- _Your instructions_
Print this span of the material below exactly: the line with "Task: Select the 谷仓 granary building icon", the line with "492x211 pixels.", and every line between them, but nothing else.

- _Extracted entries_
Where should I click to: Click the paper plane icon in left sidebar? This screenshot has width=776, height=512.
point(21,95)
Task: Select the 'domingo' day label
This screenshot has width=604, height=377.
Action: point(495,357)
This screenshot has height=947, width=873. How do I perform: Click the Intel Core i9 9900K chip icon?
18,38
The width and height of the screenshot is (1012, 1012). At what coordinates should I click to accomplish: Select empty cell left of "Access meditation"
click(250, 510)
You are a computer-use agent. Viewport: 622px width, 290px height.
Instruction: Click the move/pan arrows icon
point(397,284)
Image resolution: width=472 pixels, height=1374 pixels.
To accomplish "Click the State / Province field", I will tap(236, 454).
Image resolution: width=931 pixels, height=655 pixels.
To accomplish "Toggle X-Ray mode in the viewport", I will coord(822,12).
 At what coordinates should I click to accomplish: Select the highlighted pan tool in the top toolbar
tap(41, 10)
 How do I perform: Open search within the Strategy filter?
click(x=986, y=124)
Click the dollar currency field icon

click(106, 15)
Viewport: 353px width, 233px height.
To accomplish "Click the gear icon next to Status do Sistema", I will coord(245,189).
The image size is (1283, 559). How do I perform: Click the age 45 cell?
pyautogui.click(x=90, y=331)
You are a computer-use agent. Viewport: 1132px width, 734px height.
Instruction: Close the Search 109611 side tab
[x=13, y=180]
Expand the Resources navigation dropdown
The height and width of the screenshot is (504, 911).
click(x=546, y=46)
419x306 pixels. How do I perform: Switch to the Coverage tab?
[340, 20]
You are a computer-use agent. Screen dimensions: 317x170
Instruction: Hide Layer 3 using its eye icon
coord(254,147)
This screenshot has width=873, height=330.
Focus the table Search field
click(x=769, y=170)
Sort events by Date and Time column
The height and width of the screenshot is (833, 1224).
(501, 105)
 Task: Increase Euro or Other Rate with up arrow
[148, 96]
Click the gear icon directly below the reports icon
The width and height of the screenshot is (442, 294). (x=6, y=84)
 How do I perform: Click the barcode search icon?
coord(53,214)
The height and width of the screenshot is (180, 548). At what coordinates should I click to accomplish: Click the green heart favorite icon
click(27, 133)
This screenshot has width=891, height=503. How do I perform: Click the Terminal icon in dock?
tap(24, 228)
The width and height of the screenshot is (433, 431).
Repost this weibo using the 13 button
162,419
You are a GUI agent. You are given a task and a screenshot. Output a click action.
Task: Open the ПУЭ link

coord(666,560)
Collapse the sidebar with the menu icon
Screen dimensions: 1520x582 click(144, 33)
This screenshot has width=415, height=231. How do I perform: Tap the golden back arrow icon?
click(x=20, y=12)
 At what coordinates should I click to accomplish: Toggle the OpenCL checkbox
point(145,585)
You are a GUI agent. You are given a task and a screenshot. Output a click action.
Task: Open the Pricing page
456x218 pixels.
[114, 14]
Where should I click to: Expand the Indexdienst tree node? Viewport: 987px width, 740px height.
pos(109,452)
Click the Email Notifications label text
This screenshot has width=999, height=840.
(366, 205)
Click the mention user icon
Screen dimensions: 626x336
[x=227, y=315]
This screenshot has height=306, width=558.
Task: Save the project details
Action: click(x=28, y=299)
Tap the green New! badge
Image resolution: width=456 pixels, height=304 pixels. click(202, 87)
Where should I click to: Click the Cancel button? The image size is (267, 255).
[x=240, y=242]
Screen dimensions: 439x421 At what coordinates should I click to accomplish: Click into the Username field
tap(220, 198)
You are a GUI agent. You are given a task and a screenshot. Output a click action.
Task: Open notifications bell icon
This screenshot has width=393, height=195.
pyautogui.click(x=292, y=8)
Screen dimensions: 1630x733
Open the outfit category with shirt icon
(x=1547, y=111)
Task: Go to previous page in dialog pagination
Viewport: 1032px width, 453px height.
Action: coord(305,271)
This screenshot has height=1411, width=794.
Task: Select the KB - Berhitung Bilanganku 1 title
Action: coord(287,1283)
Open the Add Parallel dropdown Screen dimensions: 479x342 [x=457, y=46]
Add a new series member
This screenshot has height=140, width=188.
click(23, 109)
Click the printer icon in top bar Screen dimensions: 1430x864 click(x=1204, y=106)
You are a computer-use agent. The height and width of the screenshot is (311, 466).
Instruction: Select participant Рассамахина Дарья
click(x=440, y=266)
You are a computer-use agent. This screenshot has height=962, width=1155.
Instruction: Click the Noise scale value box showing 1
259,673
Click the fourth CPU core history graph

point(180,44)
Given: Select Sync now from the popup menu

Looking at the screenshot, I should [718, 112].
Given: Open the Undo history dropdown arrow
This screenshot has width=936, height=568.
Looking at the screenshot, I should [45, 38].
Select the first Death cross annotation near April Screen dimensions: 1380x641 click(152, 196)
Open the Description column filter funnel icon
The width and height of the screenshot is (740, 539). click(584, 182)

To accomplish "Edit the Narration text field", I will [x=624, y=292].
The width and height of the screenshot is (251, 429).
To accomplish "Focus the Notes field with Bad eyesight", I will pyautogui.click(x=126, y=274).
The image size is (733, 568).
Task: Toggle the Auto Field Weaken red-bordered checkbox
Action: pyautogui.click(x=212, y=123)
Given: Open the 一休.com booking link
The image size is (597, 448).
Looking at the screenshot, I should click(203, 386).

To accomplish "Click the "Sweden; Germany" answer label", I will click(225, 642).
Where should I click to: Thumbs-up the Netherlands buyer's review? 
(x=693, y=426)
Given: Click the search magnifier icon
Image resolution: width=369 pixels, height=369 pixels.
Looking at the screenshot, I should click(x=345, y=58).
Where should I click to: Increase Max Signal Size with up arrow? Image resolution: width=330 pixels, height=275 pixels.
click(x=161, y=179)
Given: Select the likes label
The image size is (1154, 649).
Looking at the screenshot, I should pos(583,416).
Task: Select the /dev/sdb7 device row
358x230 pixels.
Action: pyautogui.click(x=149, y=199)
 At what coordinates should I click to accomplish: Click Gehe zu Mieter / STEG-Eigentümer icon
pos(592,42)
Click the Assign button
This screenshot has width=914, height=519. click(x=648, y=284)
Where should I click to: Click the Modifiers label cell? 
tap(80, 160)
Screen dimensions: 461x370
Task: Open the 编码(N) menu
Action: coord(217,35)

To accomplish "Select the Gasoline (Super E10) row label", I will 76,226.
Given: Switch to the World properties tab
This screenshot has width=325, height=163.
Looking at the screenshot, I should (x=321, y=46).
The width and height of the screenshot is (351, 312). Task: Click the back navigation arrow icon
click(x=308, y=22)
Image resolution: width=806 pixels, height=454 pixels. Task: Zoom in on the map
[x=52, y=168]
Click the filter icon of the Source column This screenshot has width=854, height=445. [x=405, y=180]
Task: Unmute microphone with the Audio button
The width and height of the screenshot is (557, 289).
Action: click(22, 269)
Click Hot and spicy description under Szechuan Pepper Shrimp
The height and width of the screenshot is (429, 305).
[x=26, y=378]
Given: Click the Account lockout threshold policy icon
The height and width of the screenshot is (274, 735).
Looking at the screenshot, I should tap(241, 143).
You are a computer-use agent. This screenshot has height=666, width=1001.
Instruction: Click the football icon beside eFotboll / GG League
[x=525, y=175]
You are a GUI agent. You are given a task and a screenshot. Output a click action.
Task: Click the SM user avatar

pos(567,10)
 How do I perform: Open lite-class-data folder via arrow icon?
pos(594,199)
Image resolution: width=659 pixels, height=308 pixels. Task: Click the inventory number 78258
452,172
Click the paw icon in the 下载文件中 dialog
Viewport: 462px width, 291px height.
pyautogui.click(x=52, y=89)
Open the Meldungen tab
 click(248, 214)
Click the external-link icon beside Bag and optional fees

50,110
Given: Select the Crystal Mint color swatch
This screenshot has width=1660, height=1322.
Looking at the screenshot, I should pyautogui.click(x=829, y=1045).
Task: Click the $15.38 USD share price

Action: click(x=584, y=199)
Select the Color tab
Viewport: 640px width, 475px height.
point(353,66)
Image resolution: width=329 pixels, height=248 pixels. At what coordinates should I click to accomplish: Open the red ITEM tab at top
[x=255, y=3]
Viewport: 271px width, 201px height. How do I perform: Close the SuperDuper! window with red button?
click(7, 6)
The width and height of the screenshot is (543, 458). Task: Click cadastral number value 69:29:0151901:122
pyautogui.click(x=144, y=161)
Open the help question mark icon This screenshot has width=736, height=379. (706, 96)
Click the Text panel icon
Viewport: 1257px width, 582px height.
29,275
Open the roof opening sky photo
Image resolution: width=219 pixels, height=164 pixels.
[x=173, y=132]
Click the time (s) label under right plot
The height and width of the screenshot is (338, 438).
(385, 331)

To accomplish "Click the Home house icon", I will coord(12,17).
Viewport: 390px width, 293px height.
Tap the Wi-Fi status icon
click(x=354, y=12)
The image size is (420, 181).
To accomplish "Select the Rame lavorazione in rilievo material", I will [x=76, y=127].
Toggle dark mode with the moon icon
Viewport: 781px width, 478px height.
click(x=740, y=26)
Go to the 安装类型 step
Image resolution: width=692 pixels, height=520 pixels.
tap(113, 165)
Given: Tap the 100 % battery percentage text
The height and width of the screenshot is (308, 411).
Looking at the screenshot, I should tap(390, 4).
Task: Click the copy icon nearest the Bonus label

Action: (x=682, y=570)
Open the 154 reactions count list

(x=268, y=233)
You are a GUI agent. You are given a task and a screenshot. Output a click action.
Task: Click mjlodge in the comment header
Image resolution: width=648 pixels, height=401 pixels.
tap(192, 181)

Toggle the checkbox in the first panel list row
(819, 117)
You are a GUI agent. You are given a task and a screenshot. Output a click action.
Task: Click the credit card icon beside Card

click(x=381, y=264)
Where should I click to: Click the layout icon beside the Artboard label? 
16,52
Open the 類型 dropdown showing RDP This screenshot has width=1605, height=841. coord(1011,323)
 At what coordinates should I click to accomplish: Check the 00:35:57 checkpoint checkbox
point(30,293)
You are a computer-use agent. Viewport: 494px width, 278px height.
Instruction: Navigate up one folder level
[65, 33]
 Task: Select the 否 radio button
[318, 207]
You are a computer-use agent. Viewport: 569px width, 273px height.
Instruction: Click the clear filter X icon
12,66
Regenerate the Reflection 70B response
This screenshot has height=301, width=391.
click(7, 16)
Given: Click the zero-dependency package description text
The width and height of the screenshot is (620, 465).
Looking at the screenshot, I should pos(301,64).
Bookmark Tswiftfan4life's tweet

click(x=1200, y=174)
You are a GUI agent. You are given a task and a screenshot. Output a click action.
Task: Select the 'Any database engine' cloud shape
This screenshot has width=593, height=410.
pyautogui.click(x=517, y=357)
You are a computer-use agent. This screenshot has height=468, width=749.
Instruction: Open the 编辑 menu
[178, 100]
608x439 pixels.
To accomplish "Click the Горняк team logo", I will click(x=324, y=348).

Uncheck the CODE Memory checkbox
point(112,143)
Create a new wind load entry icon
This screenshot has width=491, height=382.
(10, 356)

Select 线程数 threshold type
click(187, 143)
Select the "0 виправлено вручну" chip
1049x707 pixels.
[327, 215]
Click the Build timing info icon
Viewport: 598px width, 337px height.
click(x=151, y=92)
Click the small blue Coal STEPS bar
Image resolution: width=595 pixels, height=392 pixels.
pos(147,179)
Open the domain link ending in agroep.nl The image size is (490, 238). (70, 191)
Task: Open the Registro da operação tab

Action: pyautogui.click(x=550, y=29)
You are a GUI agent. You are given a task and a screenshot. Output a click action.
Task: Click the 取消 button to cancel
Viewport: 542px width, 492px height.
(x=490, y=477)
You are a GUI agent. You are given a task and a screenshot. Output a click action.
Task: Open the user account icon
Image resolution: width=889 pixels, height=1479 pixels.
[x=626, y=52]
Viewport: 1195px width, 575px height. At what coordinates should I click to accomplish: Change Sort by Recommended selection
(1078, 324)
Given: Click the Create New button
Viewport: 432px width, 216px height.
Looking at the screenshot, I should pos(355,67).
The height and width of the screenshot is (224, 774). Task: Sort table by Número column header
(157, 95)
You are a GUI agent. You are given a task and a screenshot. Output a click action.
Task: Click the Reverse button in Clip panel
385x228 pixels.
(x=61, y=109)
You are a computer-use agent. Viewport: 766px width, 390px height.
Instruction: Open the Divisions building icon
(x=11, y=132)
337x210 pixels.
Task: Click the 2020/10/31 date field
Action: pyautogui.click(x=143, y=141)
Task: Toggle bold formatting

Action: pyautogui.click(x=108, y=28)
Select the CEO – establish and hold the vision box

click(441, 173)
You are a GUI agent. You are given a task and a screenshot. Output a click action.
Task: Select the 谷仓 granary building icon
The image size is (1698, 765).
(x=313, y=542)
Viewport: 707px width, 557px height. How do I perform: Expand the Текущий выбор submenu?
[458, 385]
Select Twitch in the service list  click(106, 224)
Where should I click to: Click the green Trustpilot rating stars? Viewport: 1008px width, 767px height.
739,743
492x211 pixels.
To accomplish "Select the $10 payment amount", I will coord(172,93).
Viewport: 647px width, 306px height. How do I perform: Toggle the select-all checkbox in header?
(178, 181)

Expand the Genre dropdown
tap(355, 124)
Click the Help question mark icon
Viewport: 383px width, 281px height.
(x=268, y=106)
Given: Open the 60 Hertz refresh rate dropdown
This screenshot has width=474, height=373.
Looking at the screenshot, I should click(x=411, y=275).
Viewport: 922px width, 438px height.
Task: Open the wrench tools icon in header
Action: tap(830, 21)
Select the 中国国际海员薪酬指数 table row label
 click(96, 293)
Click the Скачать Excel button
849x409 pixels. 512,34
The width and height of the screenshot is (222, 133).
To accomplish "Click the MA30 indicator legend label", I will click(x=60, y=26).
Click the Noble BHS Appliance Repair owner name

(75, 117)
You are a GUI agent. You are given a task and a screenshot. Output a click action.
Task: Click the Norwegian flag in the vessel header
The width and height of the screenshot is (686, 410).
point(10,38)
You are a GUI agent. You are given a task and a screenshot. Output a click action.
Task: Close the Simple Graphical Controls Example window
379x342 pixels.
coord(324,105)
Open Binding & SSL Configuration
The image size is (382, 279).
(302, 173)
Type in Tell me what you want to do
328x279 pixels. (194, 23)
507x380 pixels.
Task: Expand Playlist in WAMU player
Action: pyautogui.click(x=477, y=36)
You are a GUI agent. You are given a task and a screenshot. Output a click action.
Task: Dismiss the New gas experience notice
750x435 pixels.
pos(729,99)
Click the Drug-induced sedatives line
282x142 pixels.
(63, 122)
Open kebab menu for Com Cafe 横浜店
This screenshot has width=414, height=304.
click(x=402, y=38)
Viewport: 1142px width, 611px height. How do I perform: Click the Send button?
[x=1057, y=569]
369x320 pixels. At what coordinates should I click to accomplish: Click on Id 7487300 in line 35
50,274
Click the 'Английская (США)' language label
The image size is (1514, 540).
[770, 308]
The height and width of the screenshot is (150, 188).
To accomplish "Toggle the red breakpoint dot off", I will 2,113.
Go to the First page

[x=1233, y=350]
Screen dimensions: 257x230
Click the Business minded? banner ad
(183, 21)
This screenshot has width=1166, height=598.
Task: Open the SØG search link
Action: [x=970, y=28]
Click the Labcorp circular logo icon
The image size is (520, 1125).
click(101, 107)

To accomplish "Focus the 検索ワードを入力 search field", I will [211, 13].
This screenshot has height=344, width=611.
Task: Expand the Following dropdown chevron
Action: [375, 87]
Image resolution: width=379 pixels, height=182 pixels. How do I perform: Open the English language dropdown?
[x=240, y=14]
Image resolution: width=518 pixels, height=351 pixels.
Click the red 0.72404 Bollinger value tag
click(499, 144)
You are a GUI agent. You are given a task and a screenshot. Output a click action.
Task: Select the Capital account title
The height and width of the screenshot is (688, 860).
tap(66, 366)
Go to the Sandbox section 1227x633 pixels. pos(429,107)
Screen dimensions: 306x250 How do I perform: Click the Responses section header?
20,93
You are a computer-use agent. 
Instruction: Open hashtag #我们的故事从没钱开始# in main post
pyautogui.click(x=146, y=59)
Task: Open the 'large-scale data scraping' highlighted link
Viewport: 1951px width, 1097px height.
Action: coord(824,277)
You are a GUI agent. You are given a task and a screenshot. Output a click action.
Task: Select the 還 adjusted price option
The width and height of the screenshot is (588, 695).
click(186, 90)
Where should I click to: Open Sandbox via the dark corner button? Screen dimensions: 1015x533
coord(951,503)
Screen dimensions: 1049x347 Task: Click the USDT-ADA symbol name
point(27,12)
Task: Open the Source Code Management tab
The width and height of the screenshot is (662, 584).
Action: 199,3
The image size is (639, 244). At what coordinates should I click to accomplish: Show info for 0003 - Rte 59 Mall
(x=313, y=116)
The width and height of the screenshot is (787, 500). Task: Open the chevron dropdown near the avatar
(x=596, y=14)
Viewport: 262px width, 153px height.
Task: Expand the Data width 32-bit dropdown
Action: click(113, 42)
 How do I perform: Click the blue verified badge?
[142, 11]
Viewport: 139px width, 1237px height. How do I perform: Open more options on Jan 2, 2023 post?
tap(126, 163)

- _Answer_
Task: Select the 谷仓 granary building icon
The image size is (1698, 765).
(x=313, y=542)
Viewport: 707px width, 557px height. How do I perform: Expand the Текущий выбор submenu?
[458, 385]
Select Twitch in the service list  click(106, 224)
Where should I click to: Click the green Trustpilot rating stars? Viewport: 1008px width, 767px height.
739,743
492x211 pixels.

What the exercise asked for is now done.